Prompt:
Every entry must reappear in your answer exactly as written, though its pictures must not.
======== Data extracts
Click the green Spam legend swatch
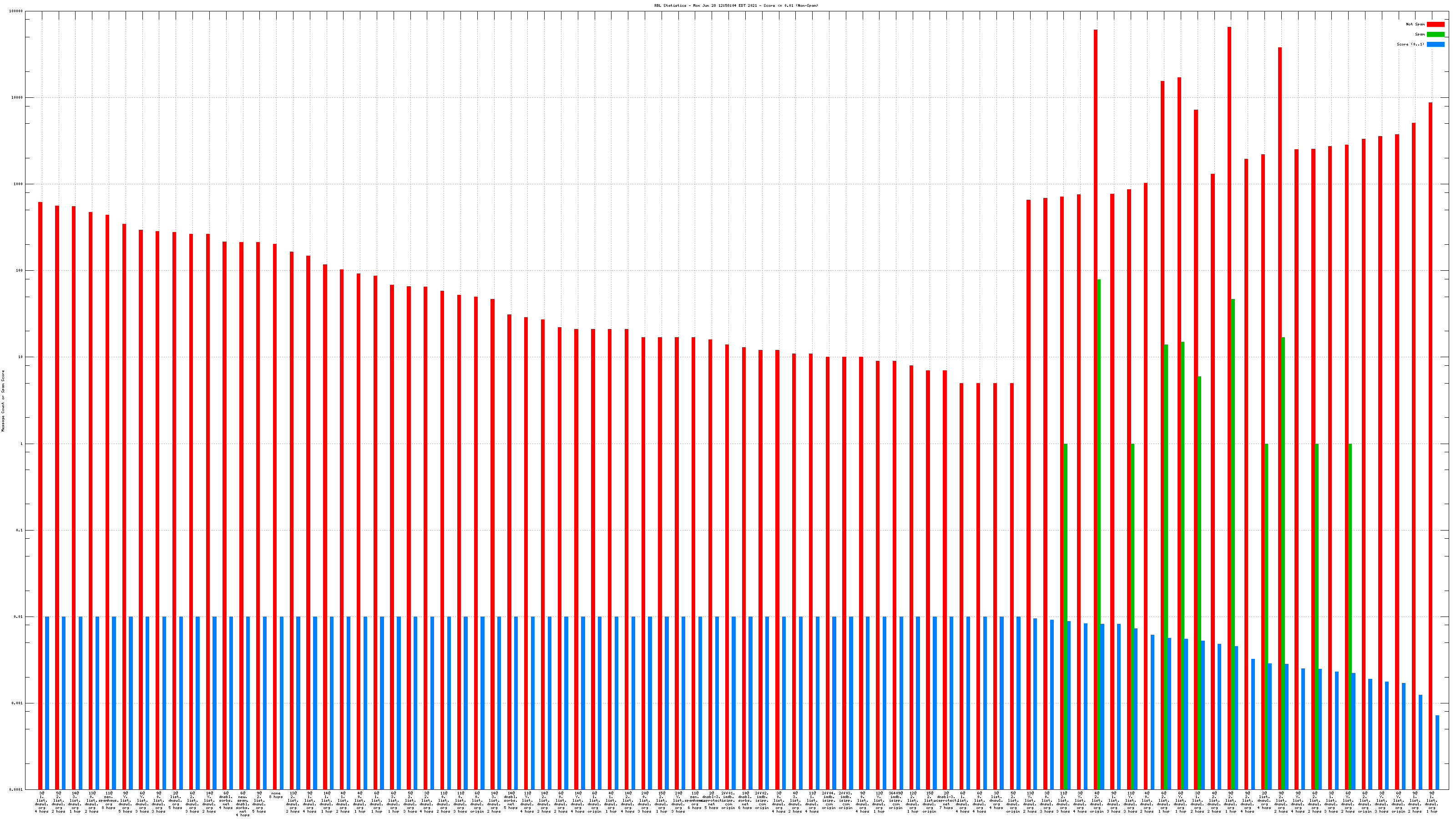 point(1435,35)
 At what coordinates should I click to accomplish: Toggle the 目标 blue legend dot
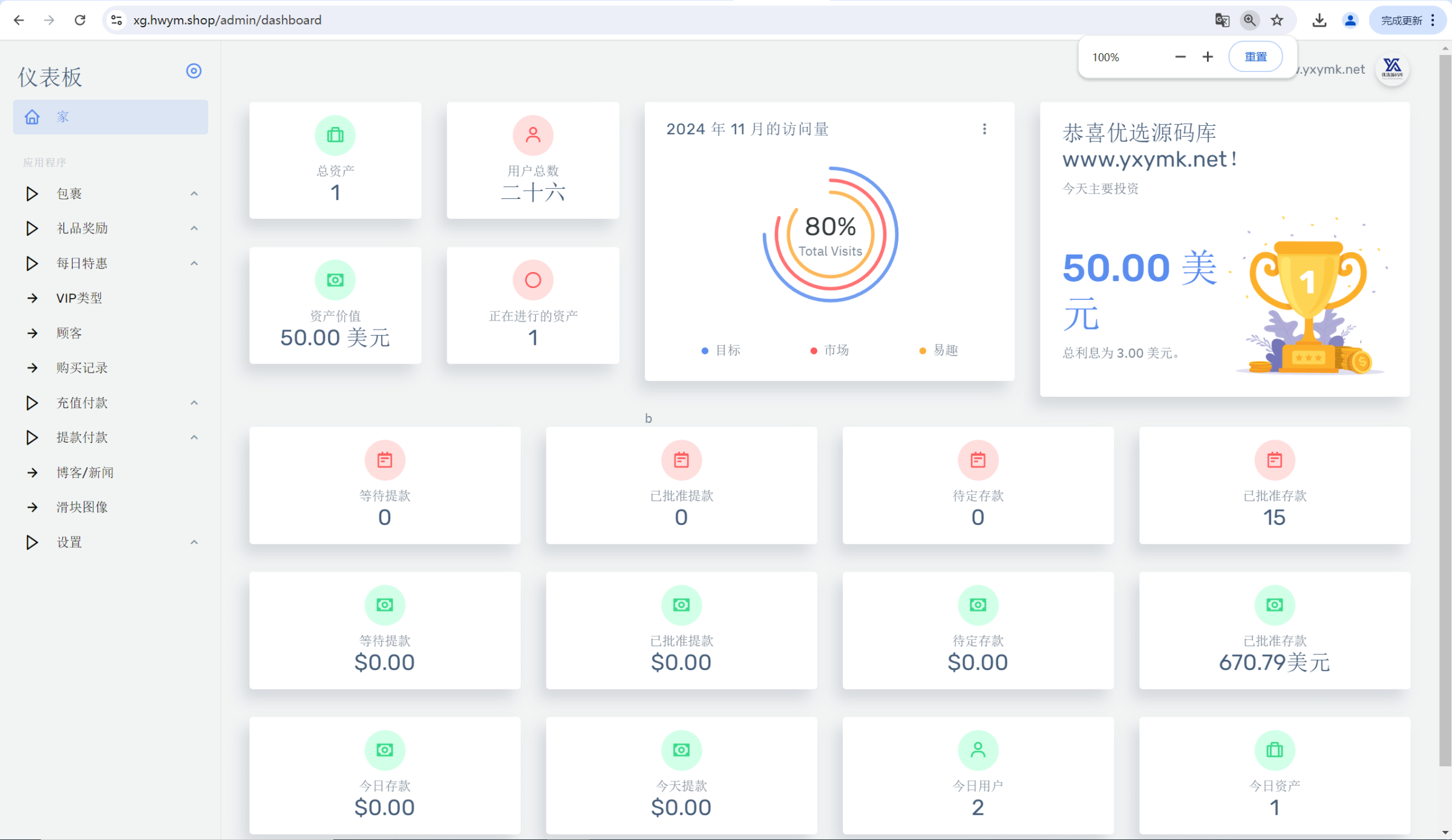(x=705, y=351)

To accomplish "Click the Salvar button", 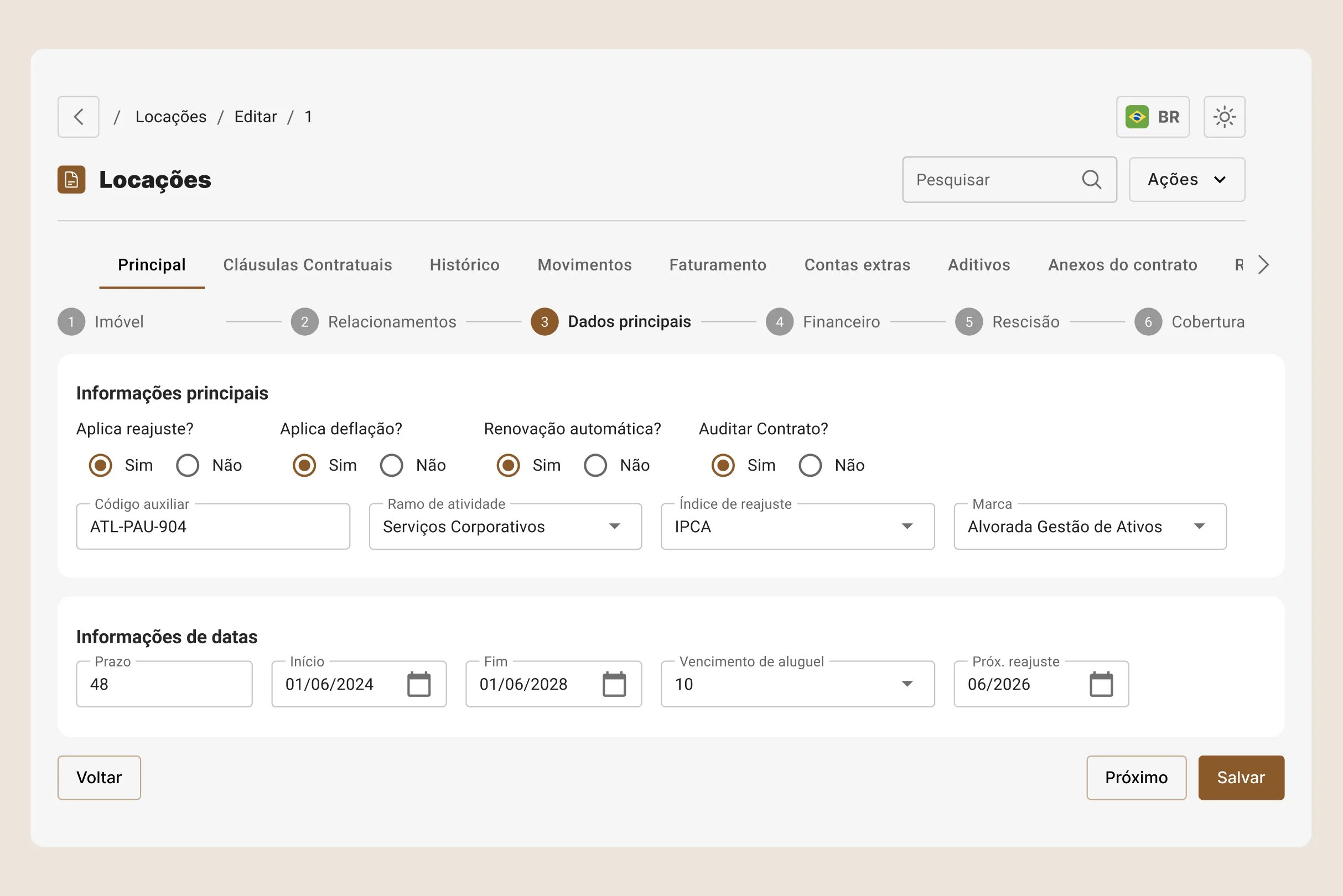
================
Answer space:
Click the green Spam legend swatch
 point(1435,35)
 At what coordinates should I click to accomplish: Toggle the 目标 blue legend dot
(x=705, y=351)

To accomplish "Click the Salvar button", 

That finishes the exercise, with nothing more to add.